■ What you have to do:
Among the entries that follow, the required portion opens with the line containing "[Tweet] (330, 1194)" and closes with the line containing "Mimi Azirah (369, 1309)". Give that portion again exactly, and nothing else.

── Task input ──

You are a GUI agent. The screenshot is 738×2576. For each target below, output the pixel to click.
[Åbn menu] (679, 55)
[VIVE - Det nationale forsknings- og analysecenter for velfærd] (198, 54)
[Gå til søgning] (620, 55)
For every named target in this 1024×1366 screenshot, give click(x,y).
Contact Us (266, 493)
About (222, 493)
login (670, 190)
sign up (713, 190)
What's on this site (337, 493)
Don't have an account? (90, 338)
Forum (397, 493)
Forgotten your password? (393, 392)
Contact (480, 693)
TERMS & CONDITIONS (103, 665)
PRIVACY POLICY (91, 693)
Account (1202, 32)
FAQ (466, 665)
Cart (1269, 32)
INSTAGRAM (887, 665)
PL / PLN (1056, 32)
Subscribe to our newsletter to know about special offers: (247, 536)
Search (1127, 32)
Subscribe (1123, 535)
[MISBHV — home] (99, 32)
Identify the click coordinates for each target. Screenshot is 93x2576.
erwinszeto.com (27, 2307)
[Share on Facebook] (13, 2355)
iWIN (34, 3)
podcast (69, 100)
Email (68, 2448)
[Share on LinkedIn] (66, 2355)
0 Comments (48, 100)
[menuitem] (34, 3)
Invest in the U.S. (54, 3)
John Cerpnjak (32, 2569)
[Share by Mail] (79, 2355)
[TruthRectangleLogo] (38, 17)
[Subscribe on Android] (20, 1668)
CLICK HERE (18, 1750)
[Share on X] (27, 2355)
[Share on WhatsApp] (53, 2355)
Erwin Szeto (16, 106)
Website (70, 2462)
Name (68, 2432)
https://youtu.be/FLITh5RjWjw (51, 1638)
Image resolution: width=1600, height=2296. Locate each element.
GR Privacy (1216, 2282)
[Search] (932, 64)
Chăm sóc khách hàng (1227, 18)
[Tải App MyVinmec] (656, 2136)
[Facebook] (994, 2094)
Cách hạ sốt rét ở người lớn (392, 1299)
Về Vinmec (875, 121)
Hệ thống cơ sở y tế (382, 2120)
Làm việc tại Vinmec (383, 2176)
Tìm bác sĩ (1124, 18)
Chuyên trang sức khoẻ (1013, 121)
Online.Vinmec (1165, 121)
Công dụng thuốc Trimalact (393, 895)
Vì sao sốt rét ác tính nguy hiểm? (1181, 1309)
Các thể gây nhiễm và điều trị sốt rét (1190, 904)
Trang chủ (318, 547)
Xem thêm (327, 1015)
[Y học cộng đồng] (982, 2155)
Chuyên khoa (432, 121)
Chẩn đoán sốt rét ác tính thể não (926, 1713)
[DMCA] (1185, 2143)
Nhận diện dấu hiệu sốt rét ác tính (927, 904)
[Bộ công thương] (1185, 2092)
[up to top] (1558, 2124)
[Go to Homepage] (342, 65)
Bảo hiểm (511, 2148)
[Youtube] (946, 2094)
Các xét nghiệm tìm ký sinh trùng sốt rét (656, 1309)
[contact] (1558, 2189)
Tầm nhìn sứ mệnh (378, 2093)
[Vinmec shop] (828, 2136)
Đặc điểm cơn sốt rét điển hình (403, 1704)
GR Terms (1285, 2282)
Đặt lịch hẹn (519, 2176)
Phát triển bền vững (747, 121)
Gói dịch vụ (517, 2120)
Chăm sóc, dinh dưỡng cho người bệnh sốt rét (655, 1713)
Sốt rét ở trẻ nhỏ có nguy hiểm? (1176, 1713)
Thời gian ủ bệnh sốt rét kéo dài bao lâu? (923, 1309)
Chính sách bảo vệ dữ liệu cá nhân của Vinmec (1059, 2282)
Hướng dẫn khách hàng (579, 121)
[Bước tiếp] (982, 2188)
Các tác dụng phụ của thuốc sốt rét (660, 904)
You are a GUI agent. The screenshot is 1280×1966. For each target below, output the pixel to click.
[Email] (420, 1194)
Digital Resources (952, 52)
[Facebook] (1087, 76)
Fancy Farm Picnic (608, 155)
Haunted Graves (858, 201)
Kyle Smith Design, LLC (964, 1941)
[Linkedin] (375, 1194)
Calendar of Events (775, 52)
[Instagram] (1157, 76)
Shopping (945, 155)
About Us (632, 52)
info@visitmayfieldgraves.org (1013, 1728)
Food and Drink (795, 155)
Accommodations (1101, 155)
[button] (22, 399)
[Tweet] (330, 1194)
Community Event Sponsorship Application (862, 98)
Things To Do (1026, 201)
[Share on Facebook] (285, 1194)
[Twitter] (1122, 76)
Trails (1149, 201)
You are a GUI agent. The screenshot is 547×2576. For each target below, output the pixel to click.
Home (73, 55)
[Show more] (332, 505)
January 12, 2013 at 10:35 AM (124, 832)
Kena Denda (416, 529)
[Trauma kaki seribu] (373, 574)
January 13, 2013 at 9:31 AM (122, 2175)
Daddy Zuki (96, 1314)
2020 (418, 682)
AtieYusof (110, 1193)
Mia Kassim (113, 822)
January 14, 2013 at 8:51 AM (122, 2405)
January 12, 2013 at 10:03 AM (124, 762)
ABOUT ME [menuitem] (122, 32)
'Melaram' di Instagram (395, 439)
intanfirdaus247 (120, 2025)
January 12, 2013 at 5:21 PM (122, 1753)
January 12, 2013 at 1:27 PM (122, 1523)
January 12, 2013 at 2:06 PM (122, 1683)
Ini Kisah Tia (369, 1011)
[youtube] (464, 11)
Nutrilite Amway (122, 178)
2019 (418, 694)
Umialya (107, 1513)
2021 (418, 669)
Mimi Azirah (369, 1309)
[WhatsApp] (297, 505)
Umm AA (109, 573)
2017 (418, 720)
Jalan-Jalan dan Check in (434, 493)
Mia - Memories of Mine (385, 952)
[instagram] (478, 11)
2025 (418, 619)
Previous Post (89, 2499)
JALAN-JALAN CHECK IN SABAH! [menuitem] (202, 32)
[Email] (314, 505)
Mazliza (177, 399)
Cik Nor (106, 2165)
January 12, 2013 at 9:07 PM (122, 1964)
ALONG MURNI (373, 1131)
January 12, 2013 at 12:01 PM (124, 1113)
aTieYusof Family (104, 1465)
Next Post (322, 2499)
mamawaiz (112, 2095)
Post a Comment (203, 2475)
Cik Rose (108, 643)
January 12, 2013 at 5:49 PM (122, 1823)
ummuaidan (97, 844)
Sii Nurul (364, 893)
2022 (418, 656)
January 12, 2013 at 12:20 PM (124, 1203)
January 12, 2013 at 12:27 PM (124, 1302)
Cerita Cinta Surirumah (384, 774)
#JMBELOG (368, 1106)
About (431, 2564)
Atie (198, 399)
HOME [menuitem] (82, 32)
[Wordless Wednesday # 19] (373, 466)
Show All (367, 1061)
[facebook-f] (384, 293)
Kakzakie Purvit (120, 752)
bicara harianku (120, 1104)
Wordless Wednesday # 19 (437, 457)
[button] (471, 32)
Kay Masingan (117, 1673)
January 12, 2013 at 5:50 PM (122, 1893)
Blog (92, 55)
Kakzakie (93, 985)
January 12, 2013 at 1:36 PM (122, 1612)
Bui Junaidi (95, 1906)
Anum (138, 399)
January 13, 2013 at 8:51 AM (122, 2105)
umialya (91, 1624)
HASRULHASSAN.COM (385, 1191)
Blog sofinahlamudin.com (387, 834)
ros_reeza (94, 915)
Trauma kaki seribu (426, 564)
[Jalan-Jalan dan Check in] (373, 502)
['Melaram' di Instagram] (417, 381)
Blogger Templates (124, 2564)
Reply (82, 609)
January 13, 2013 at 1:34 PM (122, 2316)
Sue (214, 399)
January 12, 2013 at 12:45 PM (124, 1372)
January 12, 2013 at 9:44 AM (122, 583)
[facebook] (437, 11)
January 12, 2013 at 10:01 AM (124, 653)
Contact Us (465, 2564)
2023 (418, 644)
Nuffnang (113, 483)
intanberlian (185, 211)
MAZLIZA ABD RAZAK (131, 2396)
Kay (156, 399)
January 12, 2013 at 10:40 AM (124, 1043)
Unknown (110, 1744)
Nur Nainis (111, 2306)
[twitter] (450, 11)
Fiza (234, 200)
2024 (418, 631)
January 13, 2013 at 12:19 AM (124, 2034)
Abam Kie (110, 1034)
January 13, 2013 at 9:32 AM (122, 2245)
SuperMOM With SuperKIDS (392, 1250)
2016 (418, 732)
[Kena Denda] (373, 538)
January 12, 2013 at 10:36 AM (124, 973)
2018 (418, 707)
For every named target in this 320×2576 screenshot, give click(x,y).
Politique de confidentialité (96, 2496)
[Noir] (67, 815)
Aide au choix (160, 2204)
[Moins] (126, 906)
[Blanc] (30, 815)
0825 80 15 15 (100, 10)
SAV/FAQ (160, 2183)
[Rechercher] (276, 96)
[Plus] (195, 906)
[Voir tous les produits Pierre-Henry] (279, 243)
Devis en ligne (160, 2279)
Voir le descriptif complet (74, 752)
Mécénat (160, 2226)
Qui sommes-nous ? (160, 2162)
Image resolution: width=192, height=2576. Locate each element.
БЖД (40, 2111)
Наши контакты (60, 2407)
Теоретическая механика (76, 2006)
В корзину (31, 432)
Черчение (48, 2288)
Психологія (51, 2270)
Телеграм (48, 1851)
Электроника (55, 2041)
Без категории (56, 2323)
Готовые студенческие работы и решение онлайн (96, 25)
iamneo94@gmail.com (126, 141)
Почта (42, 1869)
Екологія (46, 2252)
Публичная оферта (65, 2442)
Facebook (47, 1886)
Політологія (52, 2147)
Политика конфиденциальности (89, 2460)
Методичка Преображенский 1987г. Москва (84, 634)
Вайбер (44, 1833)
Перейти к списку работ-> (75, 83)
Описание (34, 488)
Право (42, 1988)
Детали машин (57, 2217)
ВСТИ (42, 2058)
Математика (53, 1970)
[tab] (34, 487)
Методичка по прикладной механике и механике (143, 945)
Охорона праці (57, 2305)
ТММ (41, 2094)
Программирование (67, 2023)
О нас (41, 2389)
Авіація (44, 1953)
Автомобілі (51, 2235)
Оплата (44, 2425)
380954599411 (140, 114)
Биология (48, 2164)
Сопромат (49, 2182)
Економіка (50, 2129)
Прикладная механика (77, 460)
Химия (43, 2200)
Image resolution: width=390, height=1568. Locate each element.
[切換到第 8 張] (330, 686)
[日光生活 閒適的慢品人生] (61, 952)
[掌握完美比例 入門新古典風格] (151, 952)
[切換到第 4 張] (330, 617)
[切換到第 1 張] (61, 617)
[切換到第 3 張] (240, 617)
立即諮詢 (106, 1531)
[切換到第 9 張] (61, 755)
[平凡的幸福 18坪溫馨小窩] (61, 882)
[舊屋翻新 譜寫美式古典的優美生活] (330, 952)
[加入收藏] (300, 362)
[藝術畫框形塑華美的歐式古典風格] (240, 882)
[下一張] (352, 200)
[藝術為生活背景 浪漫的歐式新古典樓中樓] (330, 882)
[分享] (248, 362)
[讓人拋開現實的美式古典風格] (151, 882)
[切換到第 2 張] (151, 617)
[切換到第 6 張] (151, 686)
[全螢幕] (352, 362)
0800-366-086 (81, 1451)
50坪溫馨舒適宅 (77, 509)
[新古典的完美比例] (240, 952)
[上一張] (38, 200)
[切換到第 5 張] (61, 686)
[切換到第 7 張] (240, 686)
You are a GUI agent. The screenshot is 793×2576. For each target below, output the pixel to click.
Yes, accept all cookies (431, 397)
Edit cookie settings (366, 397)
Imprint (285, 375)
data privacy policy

───

■ Solution:
[Tweet] (330, 1194)
Community Event Sponsorship Application (862, 98)
Things To Do (1026, 201)
[Share on Facebook] (285, 1194)
[Twitter] (1122, 76)
Trails (1149, 201)
You are a GUI agent. The screenshot is 547×2576. For each target below, output the pixel to click.
Home (73, 55)
[Show more] (332, 505)
January 12, 2013 at 10:35 AM (124, 832)
Kena Denda (416, 529)
[Trauma kaki seribu] (373, 574)
January 13, 2013 at 9:31 AM (122, 2175)
Daddy Zuki (96, 1314)
2020 (418, 682)
AtieYusof (110, 1193)
Mia Kassim (113, 822)
January 14, 2013 at 8:51 AM (122, 2405)
January 12, 2013 at 10:03 AM (124, 762)
ABOUT ME [menuitem] (122, 32)
'Melaram' di Instagram (395, 439)
intanfirdaus247 (120, 2025)
January 12, 2013 at 5:21 PM (122, 1753)
January 12, 2013 at 1:27 PM (122, 1523)
January 12, 2013 at 2:06 PM (122, 1683)
Ini Kisah Tia (369, 1011)
[youtube] (464, 11)
Nutrilite Amway (122, 178)
2019 (418, 694)
Umialya (107, 1513)
2021 (418, 669)
Mimi Azirah (369, 1309)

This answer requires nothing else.